TO DO:
Reproduce word for word the part of the text about caring for an elderly friend that falls between "And how does" and "rooting for you!", inclusive.

SELECTED EXCERPT:
****
I have been taking care of a friend for over a year now, he never married nor had kids. I did know him almost 3 years prior to becoming more close (as friends). When I went through a very hard time he was there to help me. Something I have always appreciated and will never forget. Now, I started helping him more around the house and since he was a hoarder I cleaned it inside out because he suffers from every illness i can imagine which it helped him tremendously. In the recent months he started to experience health problems and fell several times causing him to bruise, scrape or even have a concussion. Gladly, when the worst fall happen i was around to help and seek medical help immediately. He also attempted suicide in which i seek help and because he gave me power of attorney over his medical decision i knew i had to do something to help him. After getting treatments and all sorta help for everything he has been going through in this last few months I offered him to move in with him. He was abuse as a child and never had a family so i offered him mine. Since moving in I cook, clean, do his laundry. Pretty much everything for him to make him happy and keep him happy. His life has change so much for the best. He is now sleeping more than 10 hours a day when before he was lucky if he sleep 2 hours in a whole 24 hour day. Now, I can keep a closer eye on him in case there is an emergency but most importantly give him the love of a family he never had. But, I have also been getting backslash from his family (who by the way didn't call or visited him in over 10 years). All the sudden they want to know about me and are accusing me or elderly abuse. Not just them but also his car insurance agent. I dare him accuse me without knowing me. The point is i'm completely heart broken because last thing i want is to get in trouble or live a life hearing all this things. I honestly don't know what to do. Breaks my heart to ask him to go back to his home when i get he is much happier around people in a healthier home, with a healthy family. Please give me any type of advise....
P.S. I am not a caregiver and I do not get paid for any of this.
Thank you!
I'd say just ignore them all! But you also might need to take some steps to protect yourself, depending on what their "charges" are and how articulate your friend is able to be.
And how does the car insurance agent fit it?
Be proud of being such a caring, generous friend. Keep us posted on how this plays out. We are rooting for you!
aps suspected that i had some kind of financial motive for getting so involved with my aunt too but when they came to their senses they realized that my aunt only has 2 gold dollars to her name and i gave them to her . their job is to be skeptical first in order to protect the elder until proven differently . aps even suggested that i could buy my aunts shack and property cheaply . they were testing me . man did they get a fooling when i explained to them that i didnt want or need it ..
He was sexually abuse as a child by his own family members (brothers and sisters). He is consider disable since birth. He can walk and do everything on his own. Over the years he took care of his mother until she passed in 2003. He has feed himself frozen tv dinners for the last decade and has been suffering so many illness. I mean he takes about 14 pills a day and his health has improved since now i'm controlling his diet by feeding him homemade food, giving him fresh vegetable and fruits. I avoid anything that could hurt him or that is not good for him. His health has improve so much. He was suffering from depression and like I mention in my question he attempted to suicide. Was in a mental hospital (since he was consider suicidal) for a little over a week. His family never visited him and they knew what had happen since i did informed one of them. The state was very supported since it was also tough for me to see him suffer and since i didn't know how to help. Eventually, he overcame all of those demons and for the first time i introduce him to God, now I take him to church twice a week and he loves it. HE is changing for the best and it's so obvious. I see his life as tragic and I feel it is about time he is happy. He is 74 but seems much older. it's not easy living with a senior (can't lie) but I know in my heart I have to be there for him to help him find a little happiness. I may find myself trouble with his family or whoever but if this is my pay for trying to help someone be happy then I will have to deal with it. I rather face that, than not sleep since my conscious will not let me forgive myself for giving up so easily.
****
INFORMATION SUPPLIED:
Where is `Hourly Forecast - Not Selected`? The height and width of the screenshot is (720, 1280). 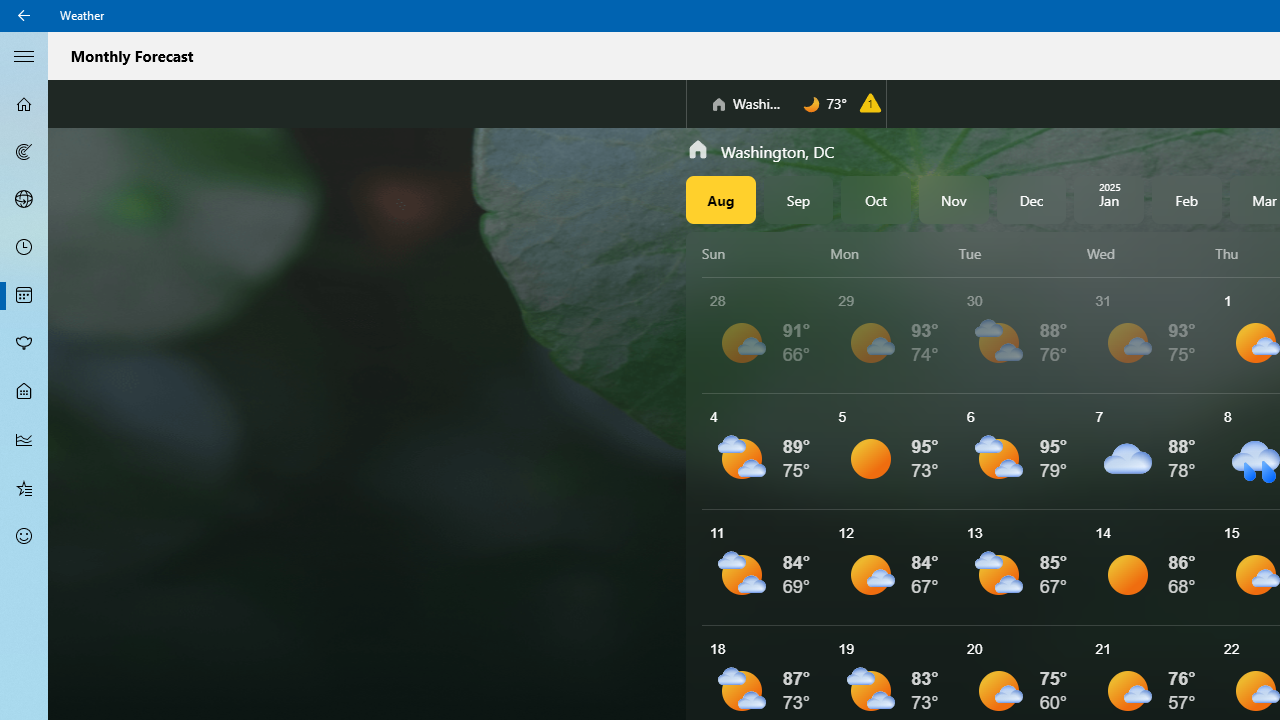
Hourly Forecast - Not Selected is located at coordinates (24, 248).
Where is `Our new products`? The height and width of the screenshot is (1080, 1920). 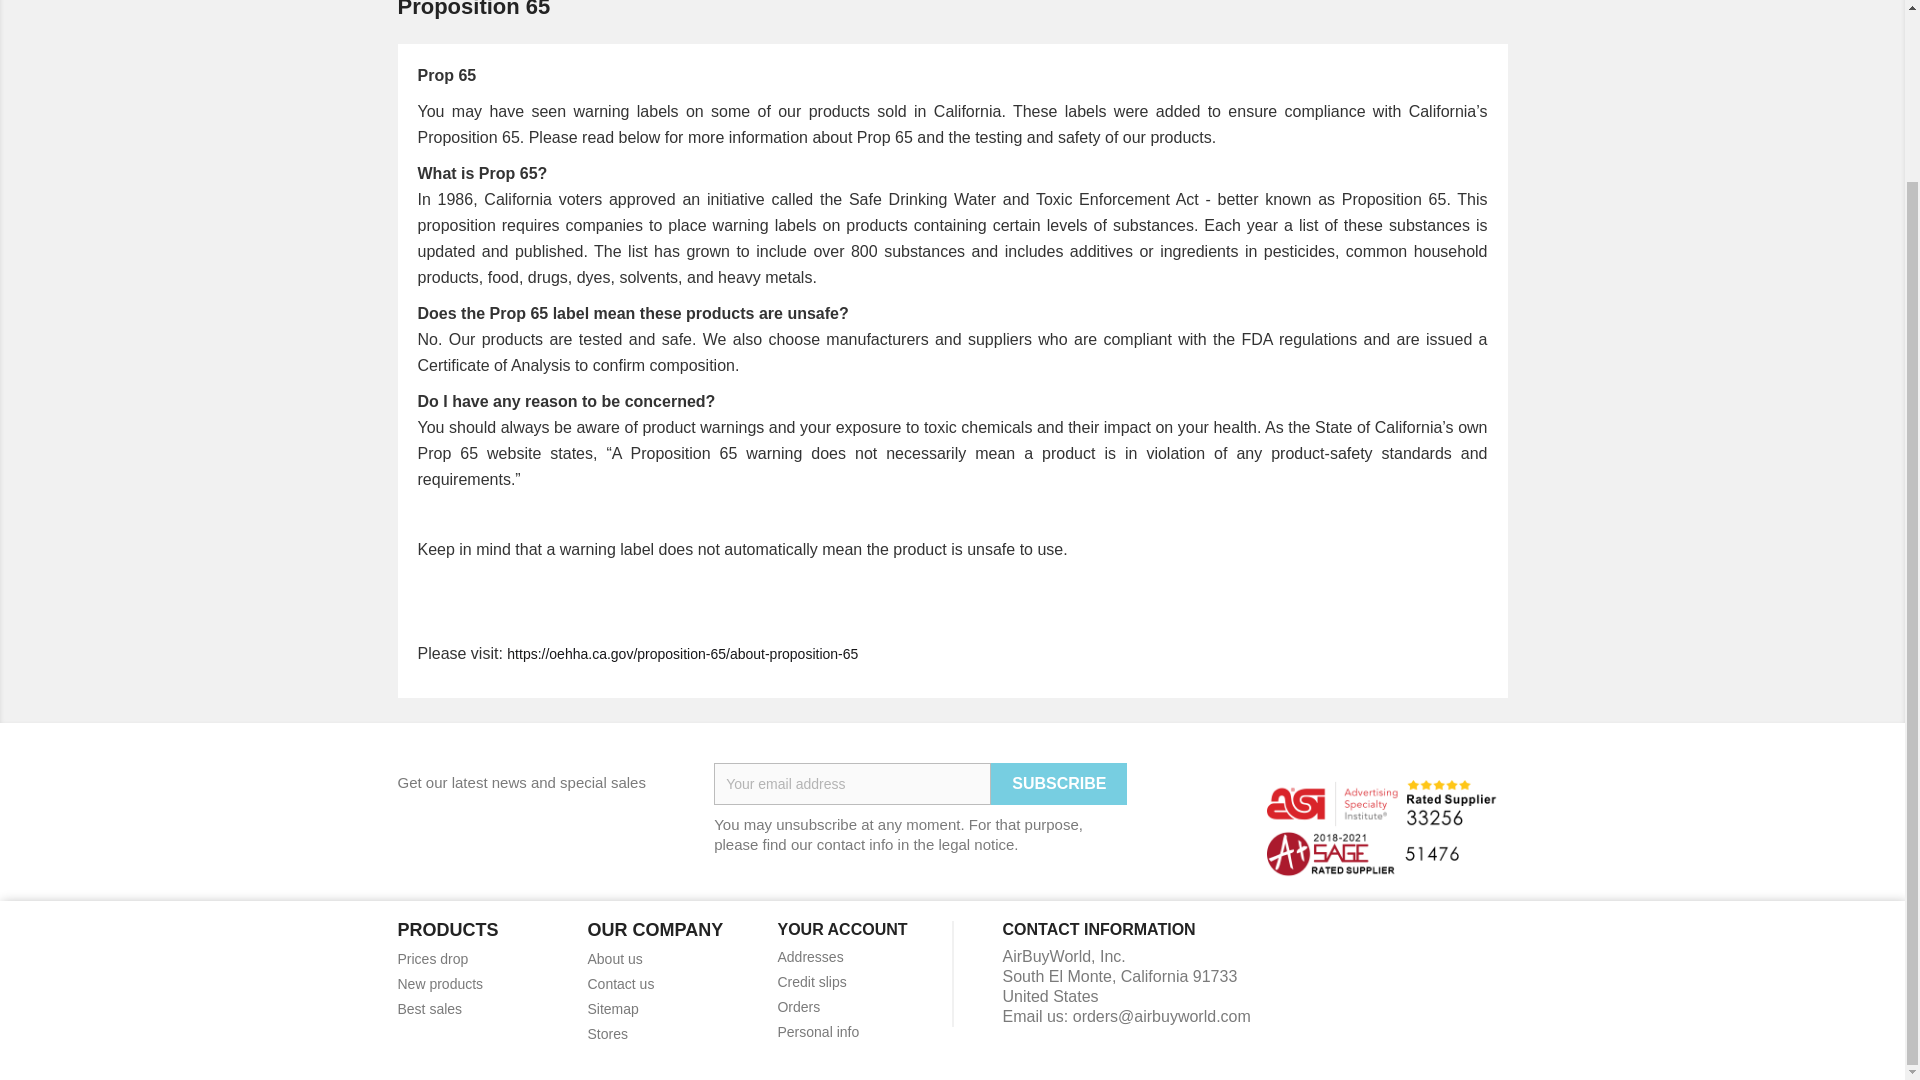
****
SOLUTION TO THE EXERCISE:
And how does the car insurance agent fit it?
Be proud of being such a caring, generous friend. Keep us posted on how this plays out. We are rooting for you!